Kluesener is no stranger to challenges in retail or in life. In addition to the operation following her trampoline accident, she has had vein surgery on her injured leg, a prophylactic mastectomy to prevent the cancer that runs in her family, and more recently multiple disc replacements in her neck after years of epidurals and ablations.
Since the surgery she has recovered full range of motion, returned to lifting weights for the first time in seven years, and is back to training as a spin instructor. “If I can find a passion in the footwear industry and the fitness industry despite everything I’ve gone through, it shows people what they can be capable of,” she says.
Laughter helps in the hard times, too.
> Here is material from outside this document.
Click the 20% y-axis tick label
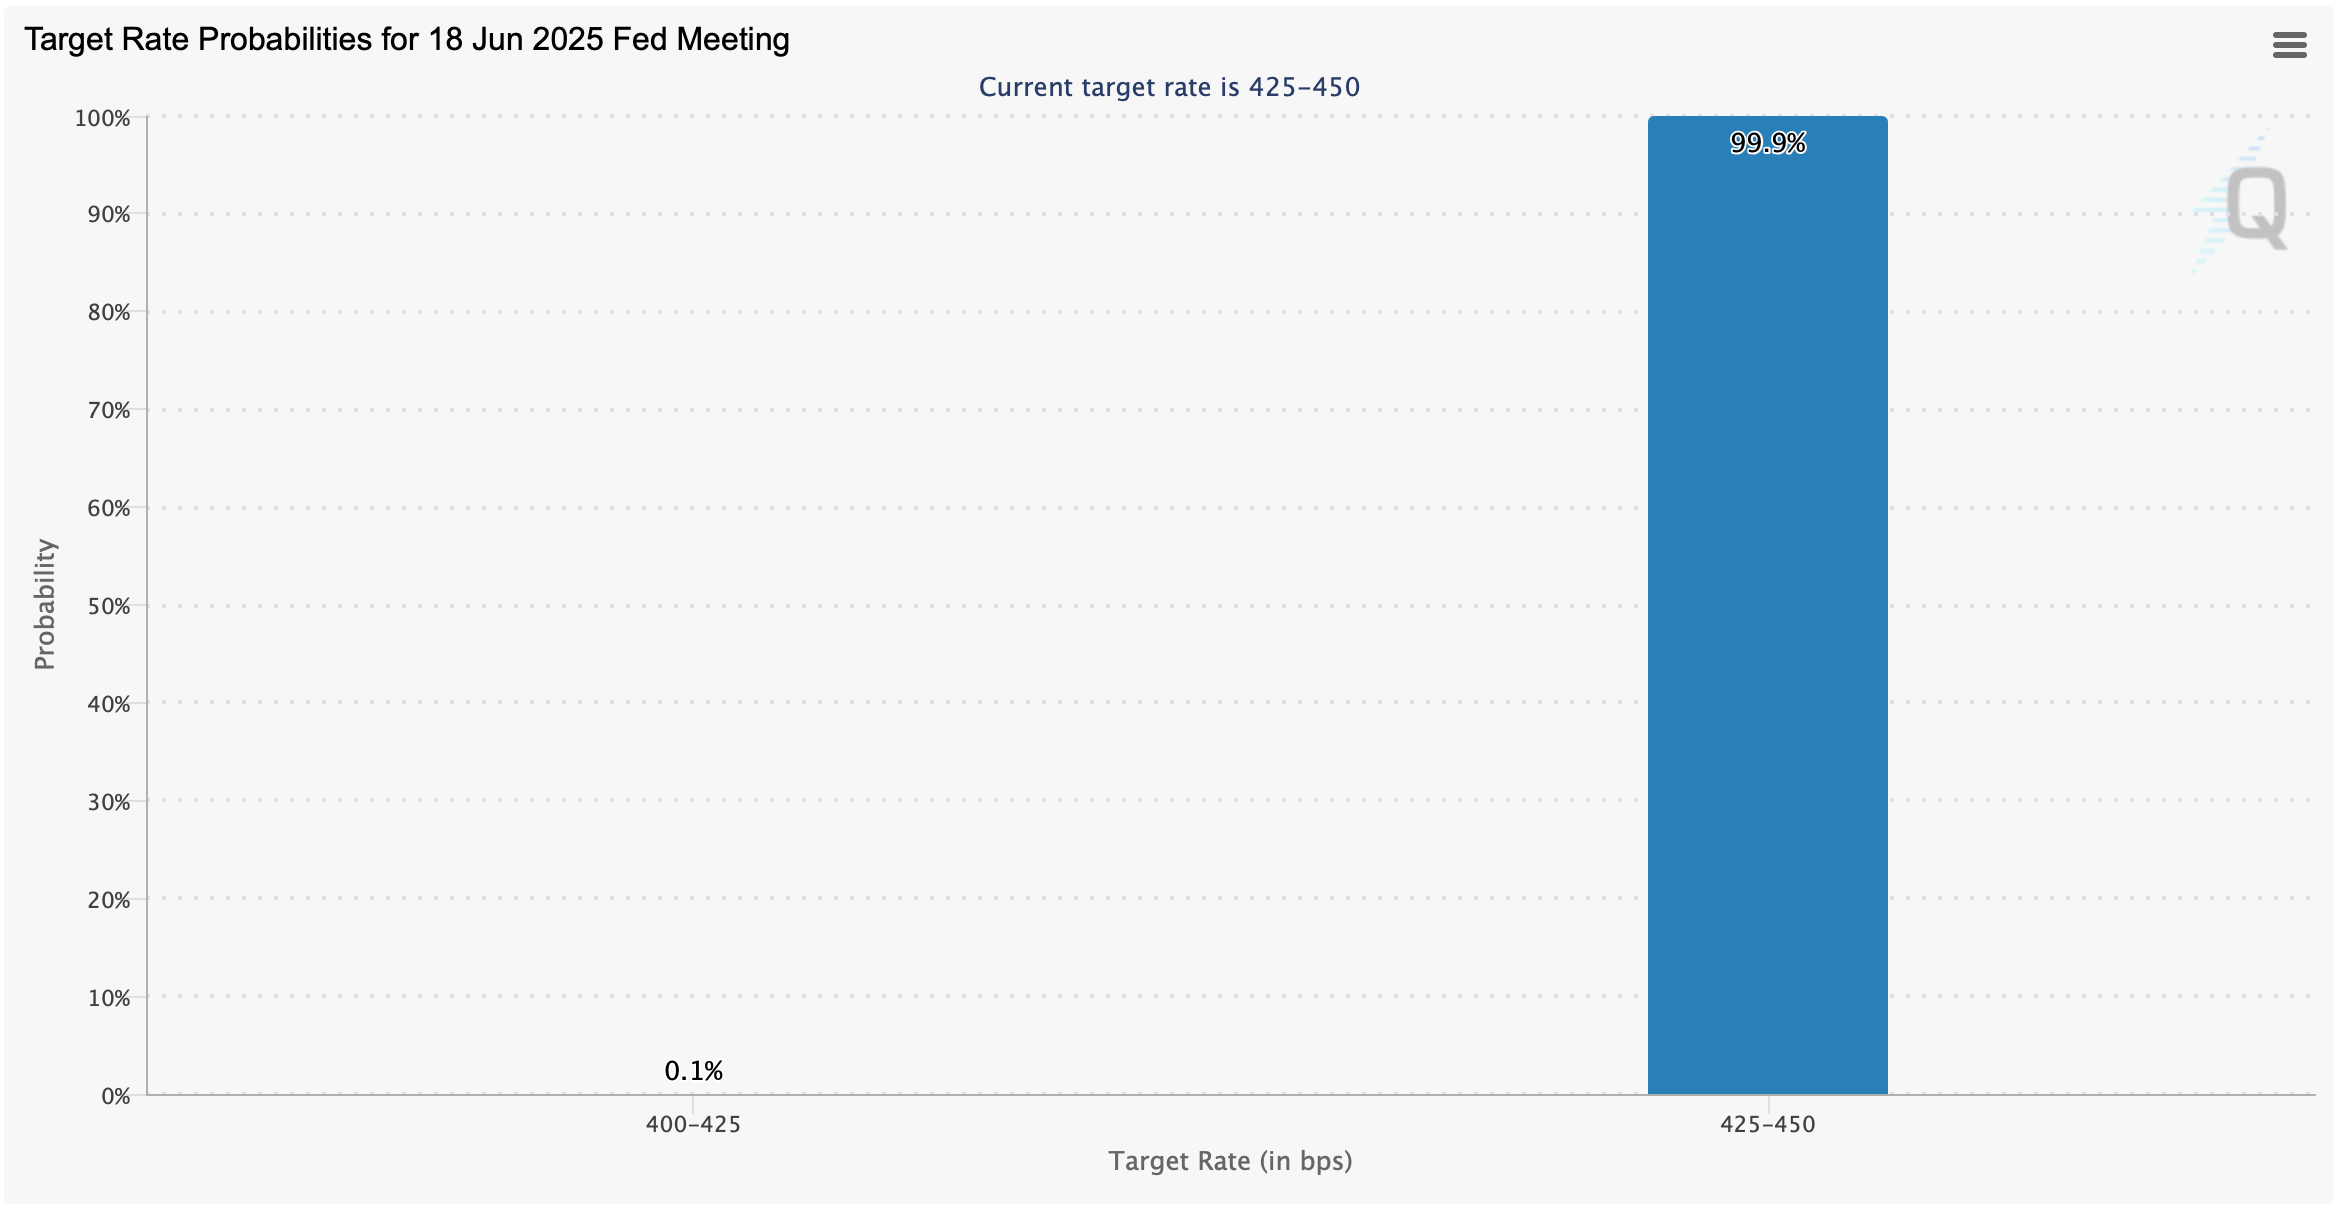Screen dimensions: 2346x1210 [x=109, y=900]
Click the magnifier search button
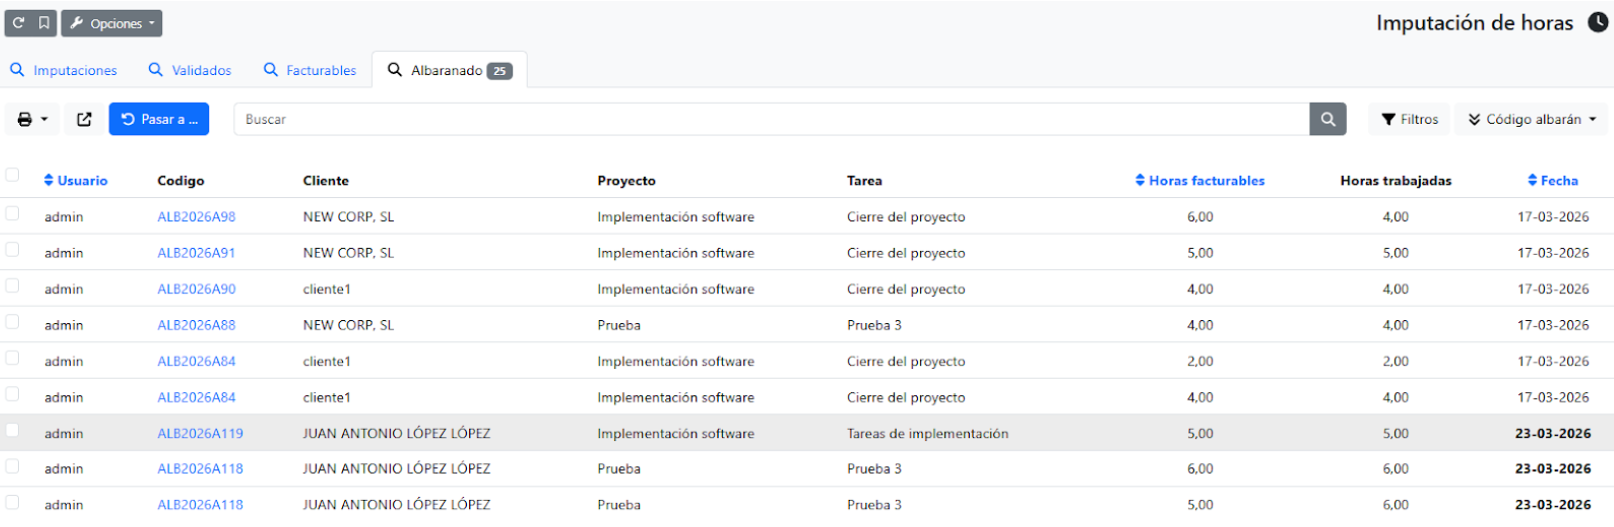This screenshot has height=527, width=1614. tap(1327, 119)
Her philosophy? “You could have the most horrible things in the world happen to you, and if you have a sense of humor, you truly can get through anything.”
Kluesener hopes to parlay her knowledge into consulting for brands (something she already does informally) and eventually into designing footwear. She also plans to create a vlog to grow her presence as the shoe guru online and, by extension, grow business at the Shoe Thrill. Her fans have no doubt she’ll make it happen. Evans compares her to “the little train that could.”
“Carissa has remarkable sticktoitiveness. And her store is adorable. It’s welcoming. Even more important, it gives customers an experience,” says Evans. “I don’t care who you are or what kind of shopping you do, that’s what we all need when we go into a store. Sales increase because of the way Carissa does business.”